How does this work elsewhere?
Denver’s program is one of the best in the nation in terms of providing quality service at a reasonable price.
Private cab companies bid and contract with the Denver Regional Transit District (RTD) to meet a mobility need for paratransit customers. The program allows American Disability Act (ADA) certified disability passengers to access private cabs, separate from the system’s regular paratransit service (which requires a 24-hour advance reservation).
The program was implemented after the initial cost analysis showed that outsourcing the service would be more cost effective than continuing to pay overtime to in-house drivers. When overtime pay equals a large number of positions, it’s time to bid these dollars out to others (or let the in-house union bid on continuation of the status quo while knowing that this option is being considered by management).
This RTD service option allows for same-day trip mobility, which allows disability community riders to have quicker access for trips (for which they pay higher rates), and it saves RTD a more costly paratransit trip.
Under this program, RTD’s private taxi company partners charge less per trip for this service, which is subsidized through federal funds. Vehicles are generally owned, inspected, maintained and dispatched by the taxi company, and they are leased to independent contractors (drivers). The local taxi industry is assured a volume of business, which helps it prosper while serving RTD customers.
Denver has had this program since 1997 and continues to refine it every day. The three cab companies participating in the program periodically bid on continuing as program partners and must meet performance and customer service standards monthly – which keeps everyone sharp, including the RTD’s in-house paratransit operation.
A side benefit to this partnership in Denver is that the region has a high number of wheelchair-accessible taxis in service in their region (at least 50 funded through just one of several federal programs available to accomplish this goal). The Atlanta region, by contrast, has a total of four wheelchair-accessible, privately-owned taxis in operation today.
But the notion of partnering doesn’t end with just using the region’s private taxi fleet to help open more transportation options to Atlanta’s citizens and visitors.
Entities such as Goodwill Industries, Jewish Family and & Career Services, Easter Seals, United Way organizations, and many others are frequently encouraged by the transit systems named above to bid on services such as cleaning vehicles, rail cars and buildings, and to staff “call centers” to serve the system’s customers.

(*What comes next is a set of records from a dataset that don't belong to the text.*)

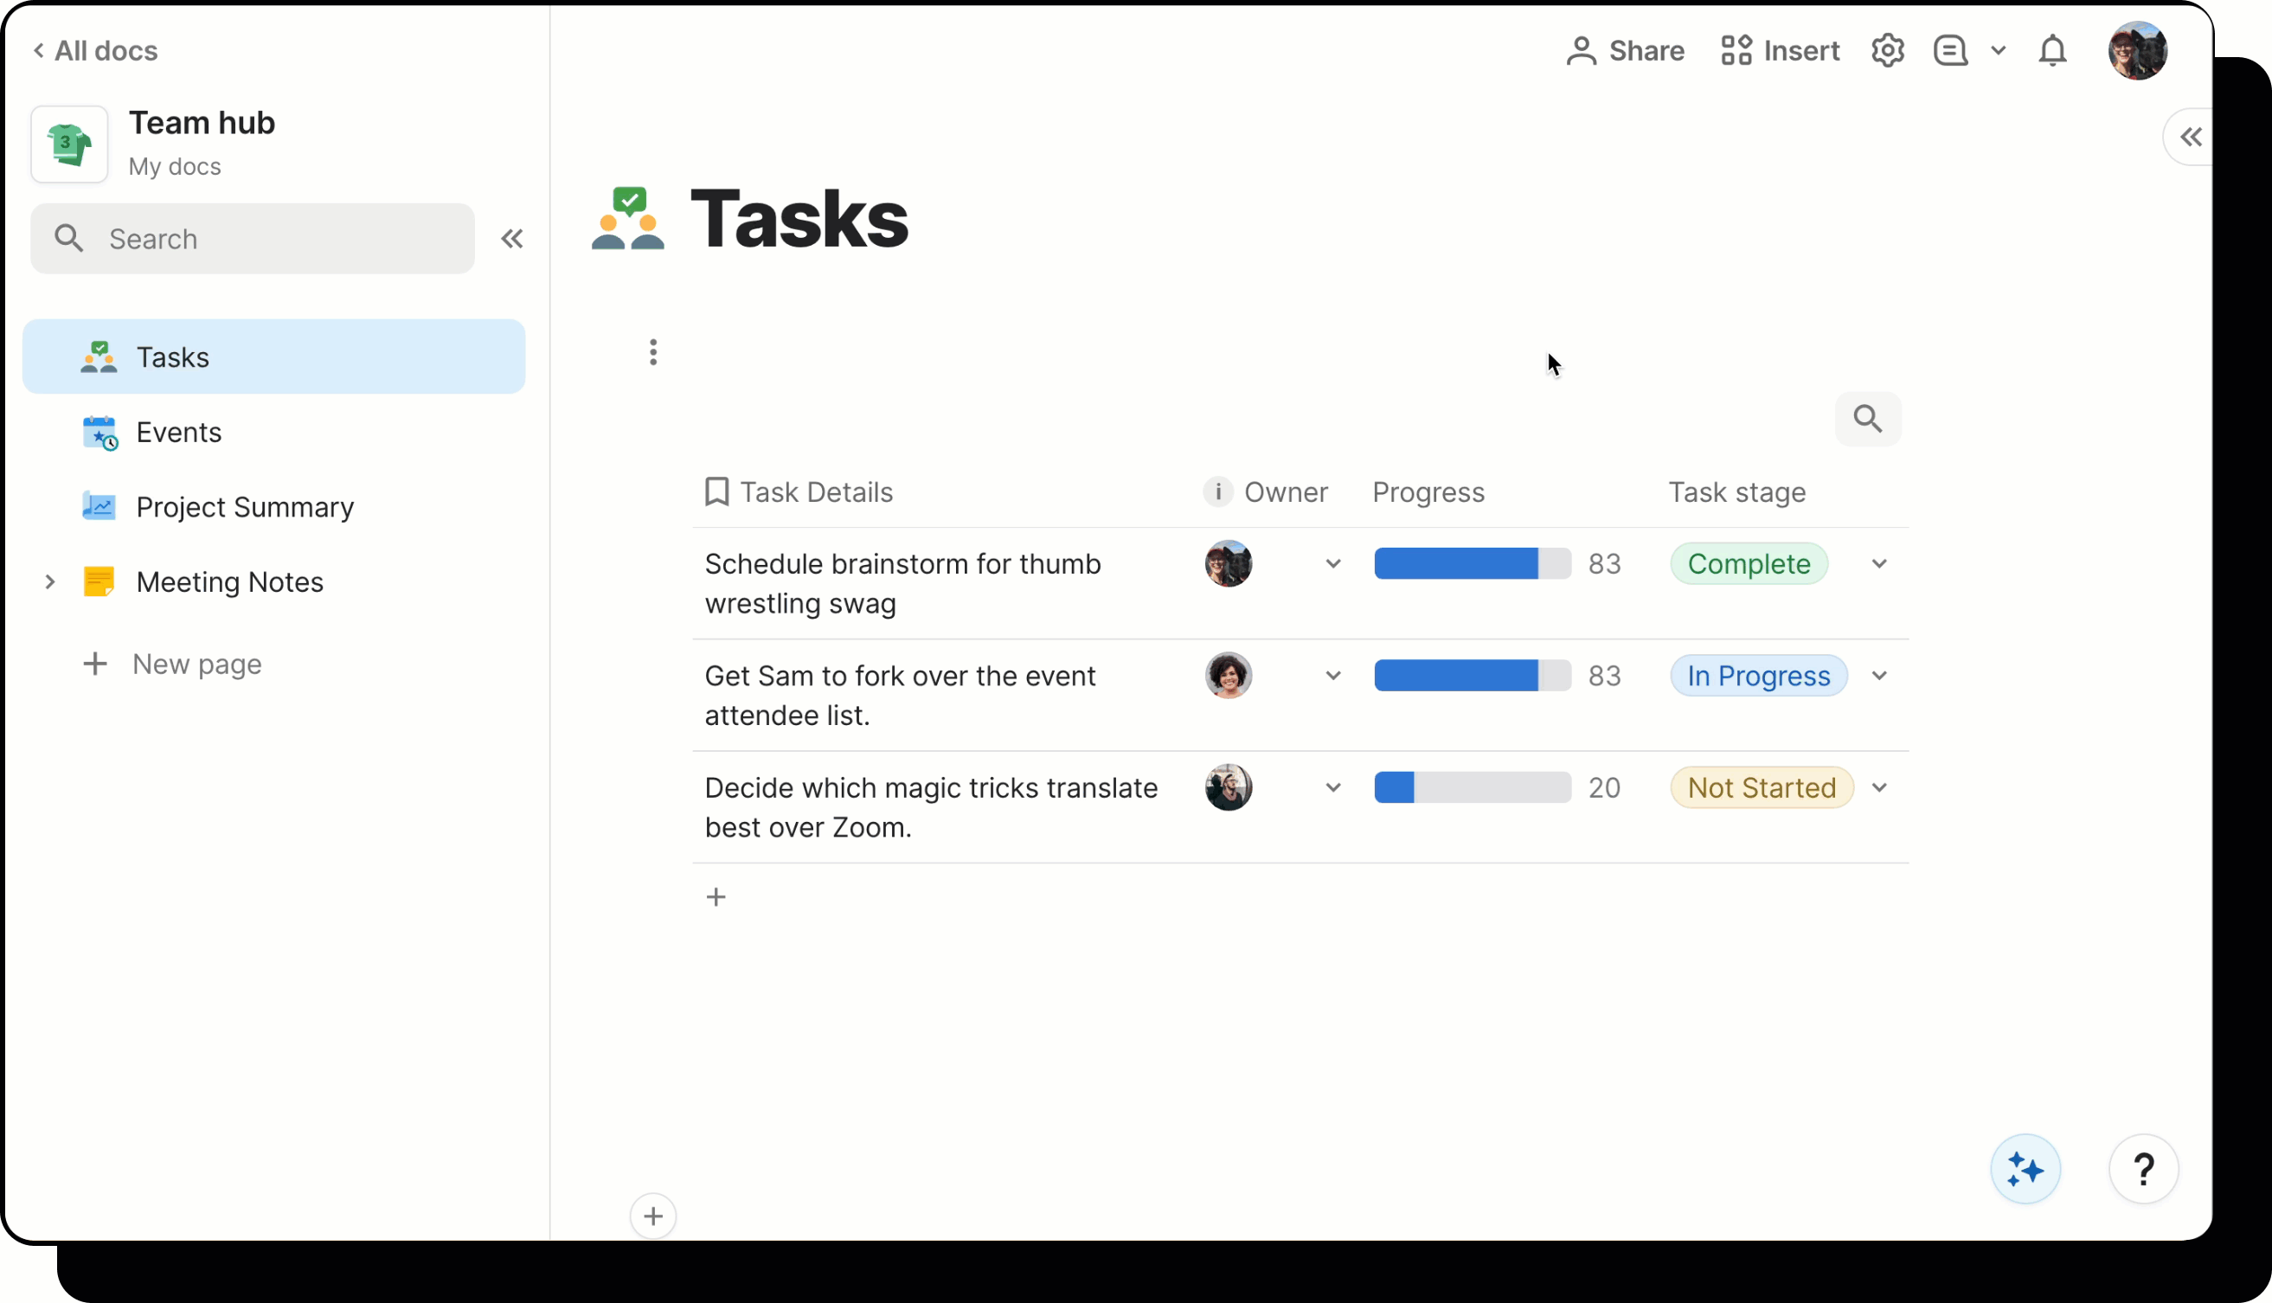Open the settings gear icon

pos(1887,50)
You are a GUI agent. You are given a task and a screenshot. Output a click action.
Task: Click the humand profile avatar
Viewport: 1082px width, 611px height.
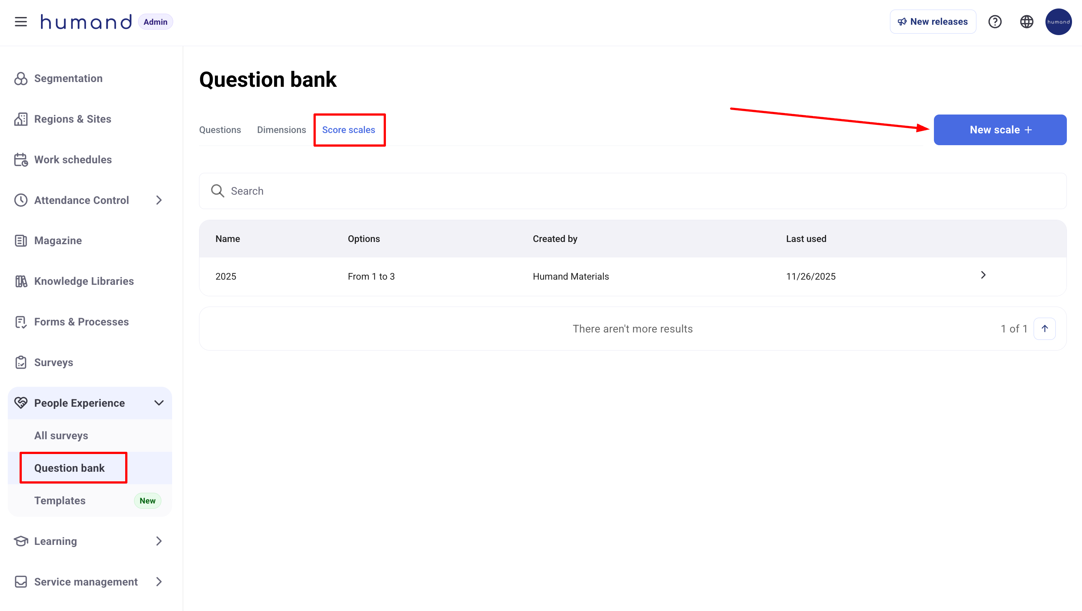tap(1058, 21)
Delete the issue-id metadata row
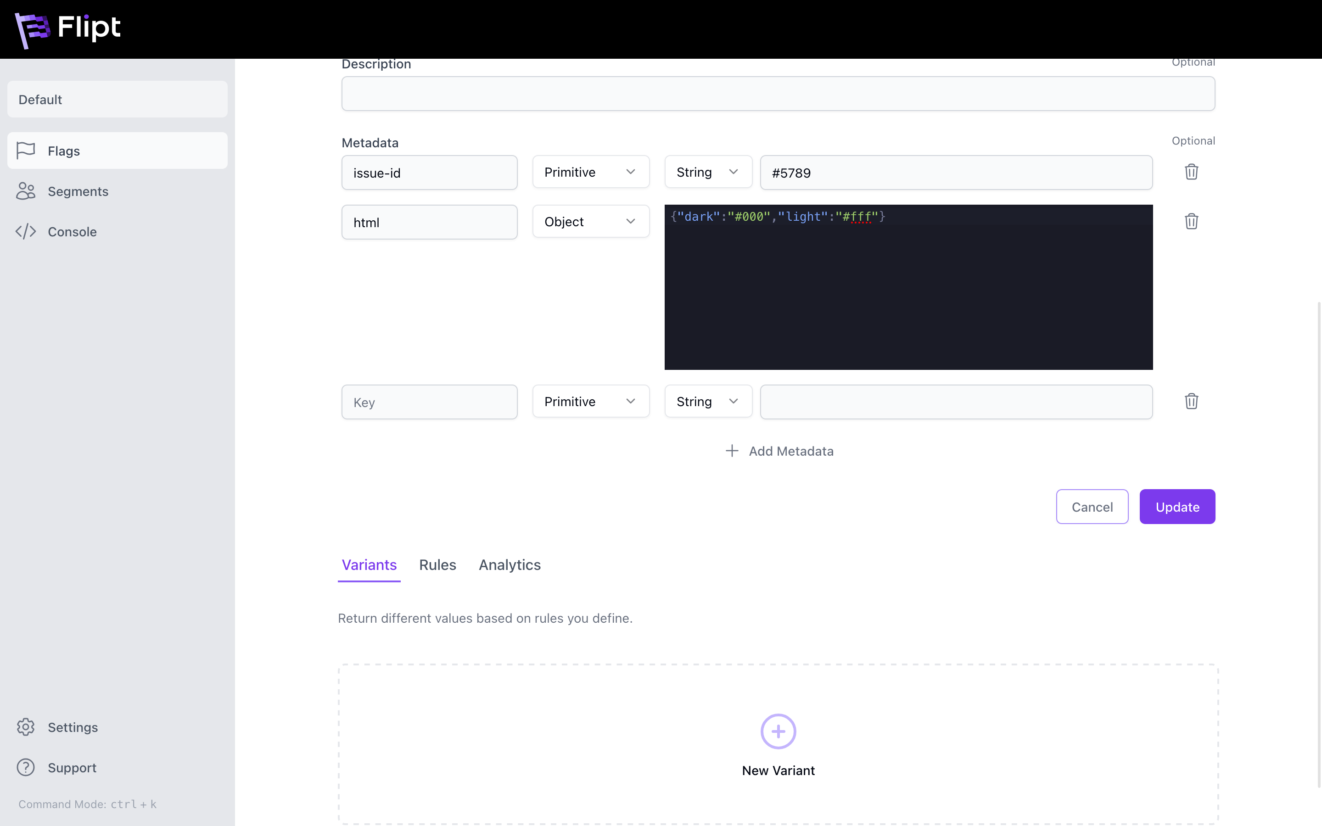Image resolution: width=1322 pixels, height=826 pixels. click(1191, 172)
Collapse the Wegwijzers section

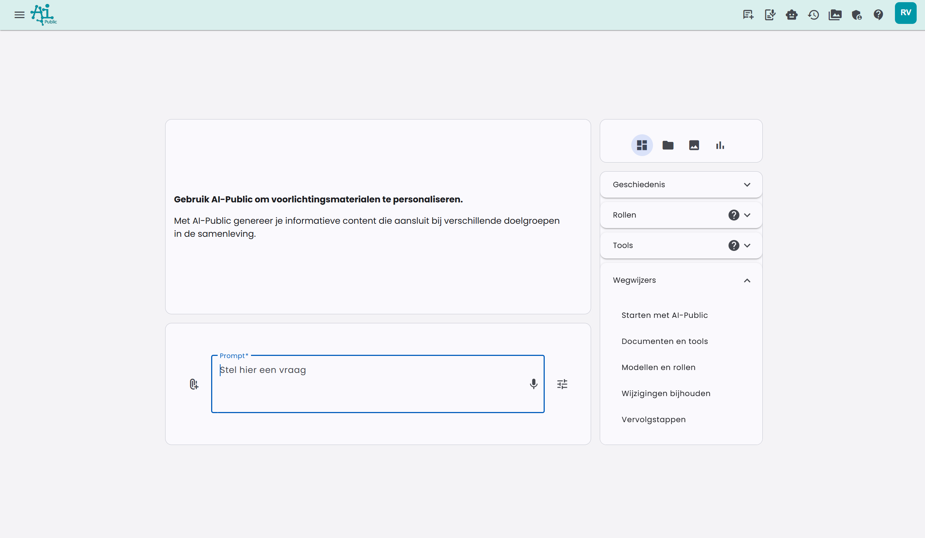click(x=747, y=280)
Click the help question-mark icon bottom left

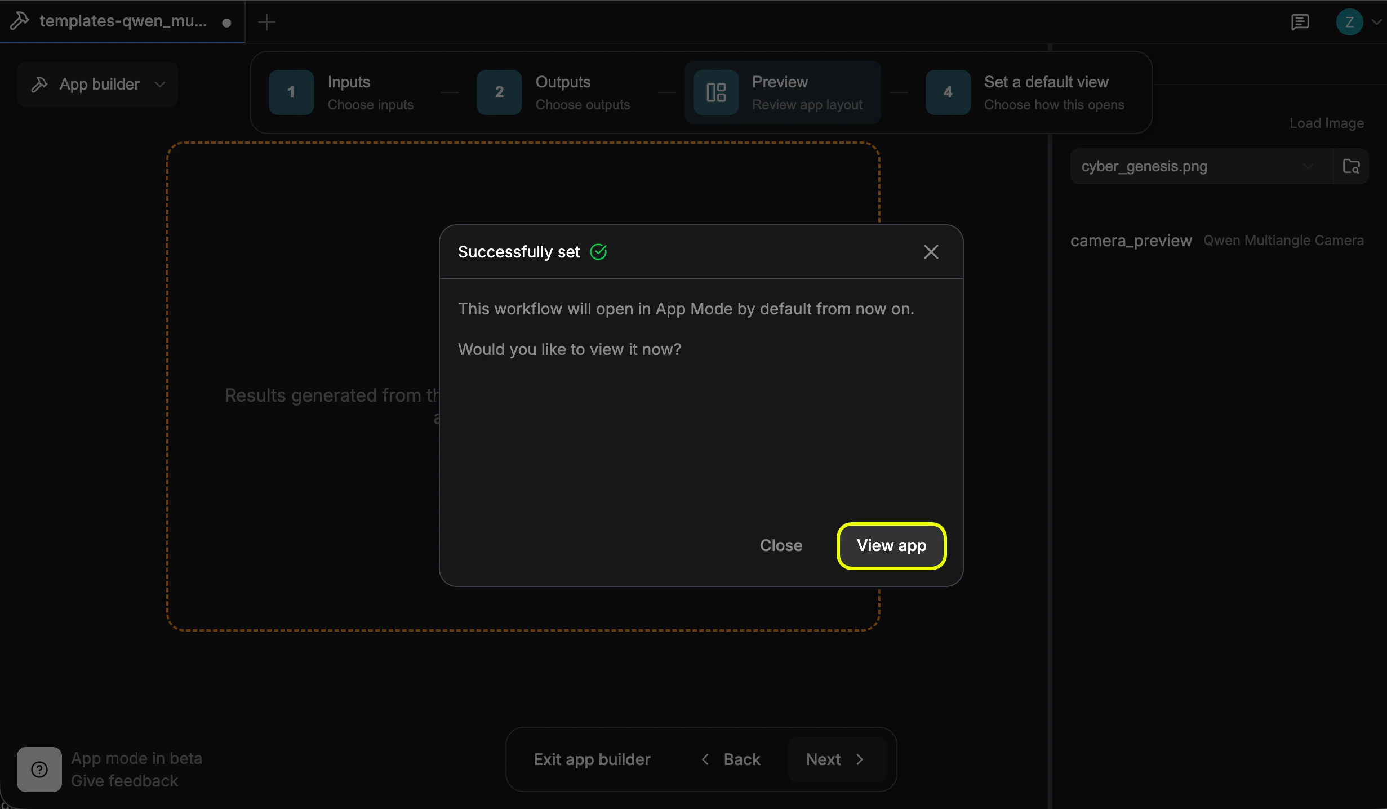(38, 769)
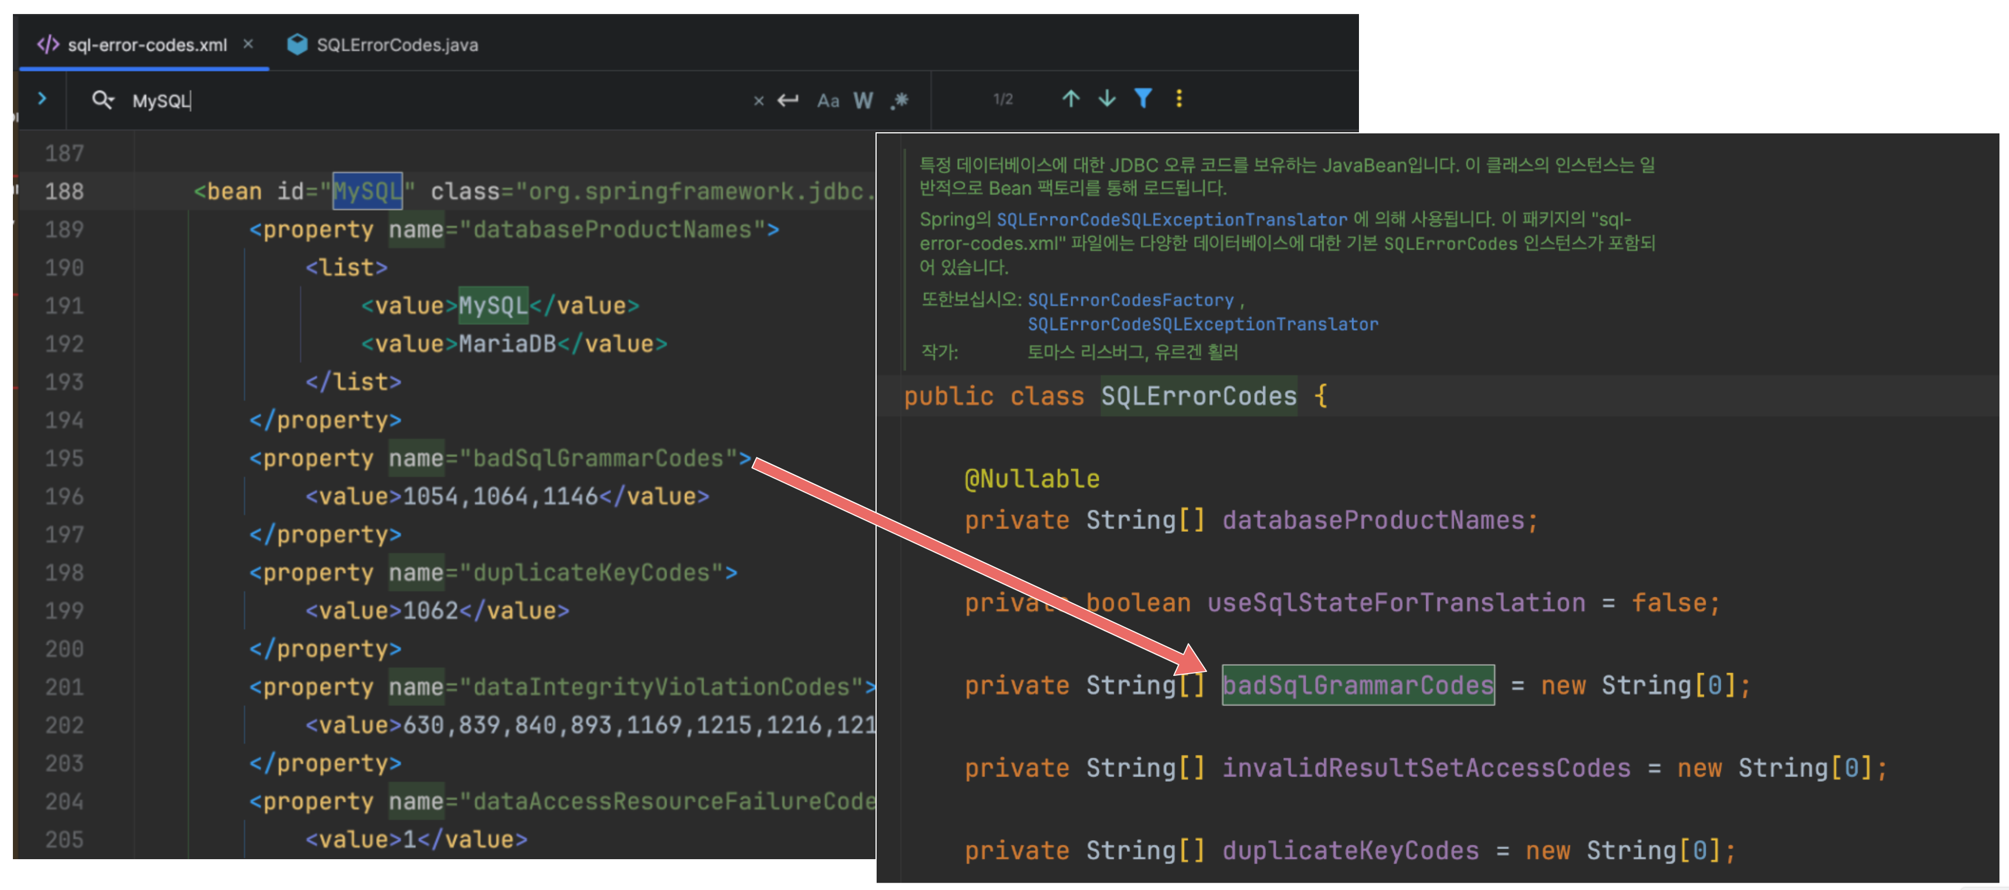2009x890 pixels.
Task: Toggle whole Words matching
Action: point(863,100)
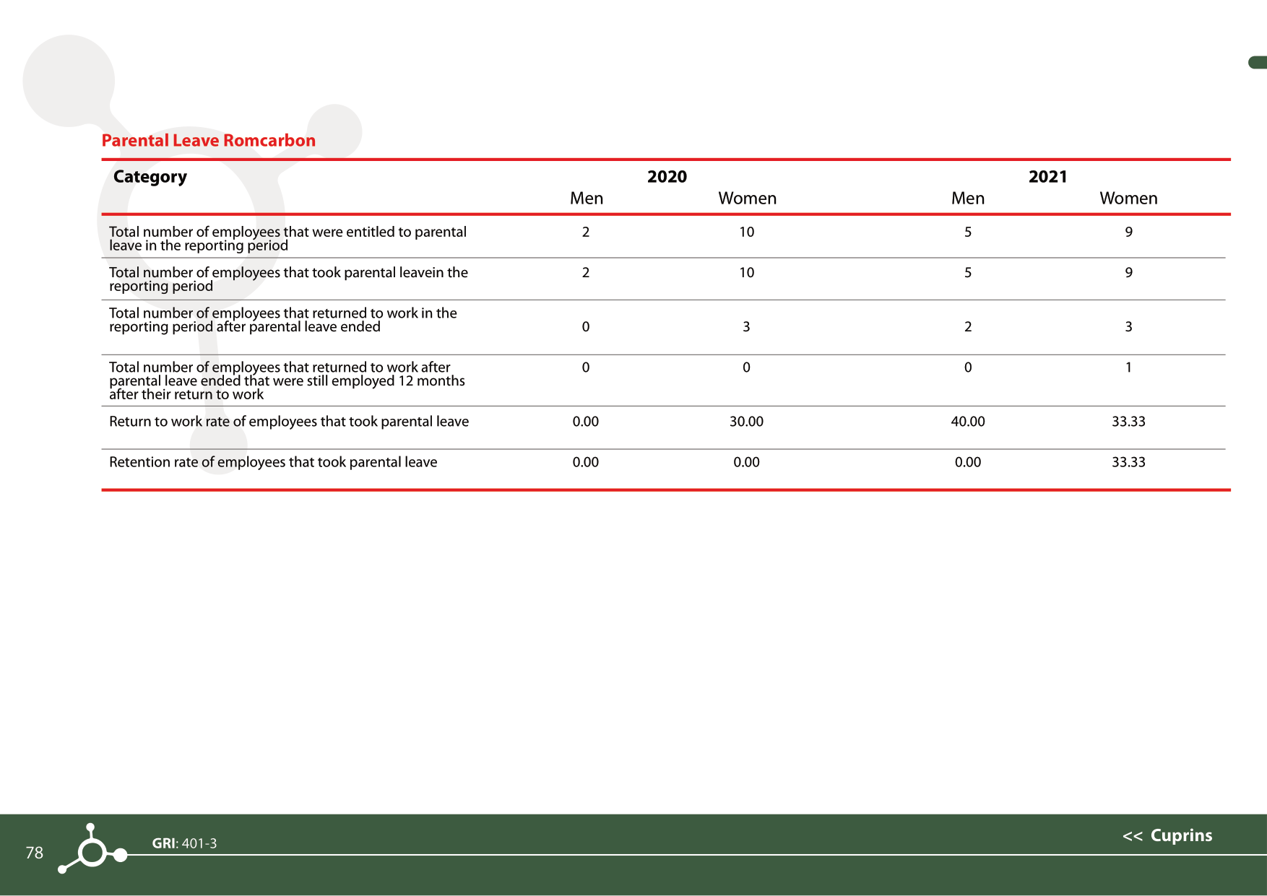Click the molecule logo icon in the footer
Viewport: 1267px width, 896px height.
click(x=90, y=852)
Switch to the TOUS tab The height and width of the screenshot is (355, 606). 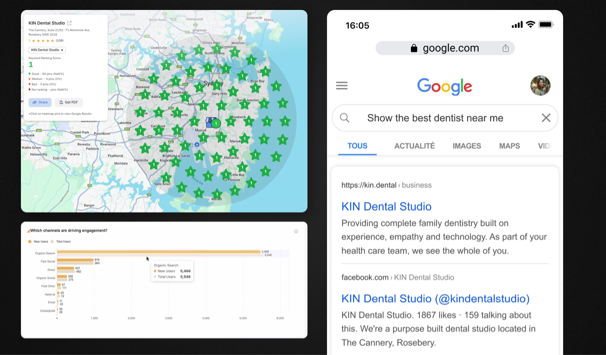(x=357, y=146)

Thus, members of the community who are frequently the most transit-dependent can benefit from job opportunities through the concept of partnering – if they win the bid on these job opportunities.
In Atlanta, Mayor Kasim Reed has established a Taxicab Ordinance Task Force, which has been hard at work for well over a year. One of its goals is to put tools into place to get more accessible taxis in service in the private taxi fleet in the city. National studies consistently show that the best way to achieve this goal in any region is to have the local transit agency partner with the private sector taxi industry.
As chair of the Accessible Taxi Subcommittee of the Task Force, I can tell you without hesitation that four wheelchair accessible taxis in a metro area of five million people is not enough. We can do better, and we can do better by strengthening our private sector taxi fleet by partnering with metro transit systems – including MARTA, which already is at the table – to build win-win scenarios so all sides can benefit.
The General Assembly is considering legislation, House Bill 264, that initially intended to require MARTA to privatize some of its operations. Privatization is one approach, but these examples show that a combination of approaches and partners, including the private sector, is already a success in the nation’s top-notch transit systems.
If state law is deemed to be needed to move transit in this direction, the General Assembly should require partnerships among the numerous transportation providers which are delivering transportation options in our area, not solely privatization.
Note to readers: John Keys has worked in the area of public revenue policy and transit advocacy for more than 30 years. Before consulting on mobility management in Georgia, he worked for MARTA and Georgia Regional Transportation Authority in legislative policy positions and served in leadership roles in several transit associations.